Al-Nuaimy’s generosity does not spare the European continent. Through the Eid Charity association, of which he is co-founder, he finances, in Great Britain, Human Appeal International, an association linked to the Muslim Brotherhood, affiliated to the Union of Good organisation, founded and chaired by Sheikh Youssef al-Qaradawi, registered by the American Treasury on the black list of organisations financing terrorism, since 2008.
And through its al-Karama foundation, al-Nuaimy is accused of providing funding to many associations linked to the Muslim Brotherhood and terrorist groups, including Palestinian Hamas, through two controversial characters based in Switzerland: the Qatari Khalifa bin Mohammed al-Rabban, patron of the Swiss branch of al-Karama, and the Algerian Ahcene Kerkadi, member of al-Karama and former executive of the Algerian Islamic Salvation Front (FIS).
Eight other Qatari dignitaries and businessmen have been pinned down by Western or UN investigation reports.
For example, Salem Hassan Kuwari and Abdullah Ghanim Khawar were pinned by the US Treasury for “providing several hundred thousand dollars to al-Qaeda for its operations, as well as for the release of al-Qaeda detainees in Iran and elsewhere”. A third Qatari citizen, Ibrahim Issa al-Bakr, was also blacklisted by the US Treasury for raising funds for al-Qaeda and the Taliban.

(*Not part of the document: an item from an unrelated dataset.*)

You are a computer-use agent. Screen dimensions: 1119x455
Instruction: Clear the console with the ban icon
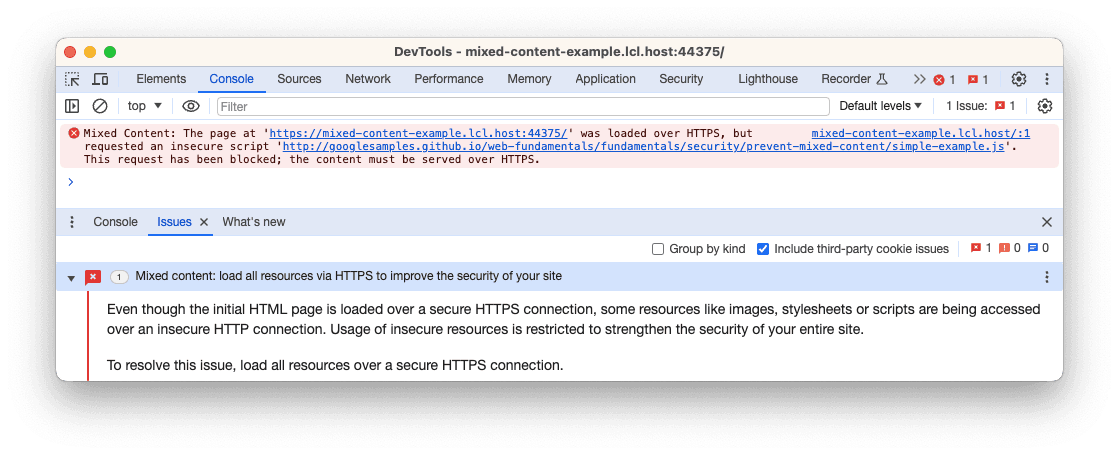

He also reportedly provided logistical support to the al-Nusra Fund in Syria.
In 2012, former Qatari Olympic Committee member Abdulaziz bin Khalifa al-Attiyah was arrested in Lebanon for providing funding to activists linked to al-Qaeda in Syria.
In 2014, two brothers of Qatari nationality, Abd al-Malik and Ashraf Mohammed Yusuf Abd al-Salam, were put on the American blacklists for their financial support to the al-Nusra front in Syria. They are the sons of Mohammed Yusuf Abd al-Salam, aka Abdulaziz al-Qatari, the founder of the Jihadist group Jund al-Aqsa in Syria.
Ashraf Mohammed Yusuf Abd al-Salam is also accused by the Americans of providing funding and technological equipment for al-Qaeda in Mesopotamia (Zarqawi organisation) in 2005. For its part, the UN accuses him of sending funding to al-Qaeda leaders in Pakistan via “facilitators” based in Iran. His brother Abd al-Malik is also accused of making remittances on behalf of Muhsin al-Fadhli, known as a “facilitator” working for al-Qaeda in Iran.
And in 2015, under pressure from the United States, Doha froze the assets of Saad al-Ka’bi and Abdelatif al-Kawari, considered by Washington to be major terrorist financiers, and imposed a ban on them to leave the country.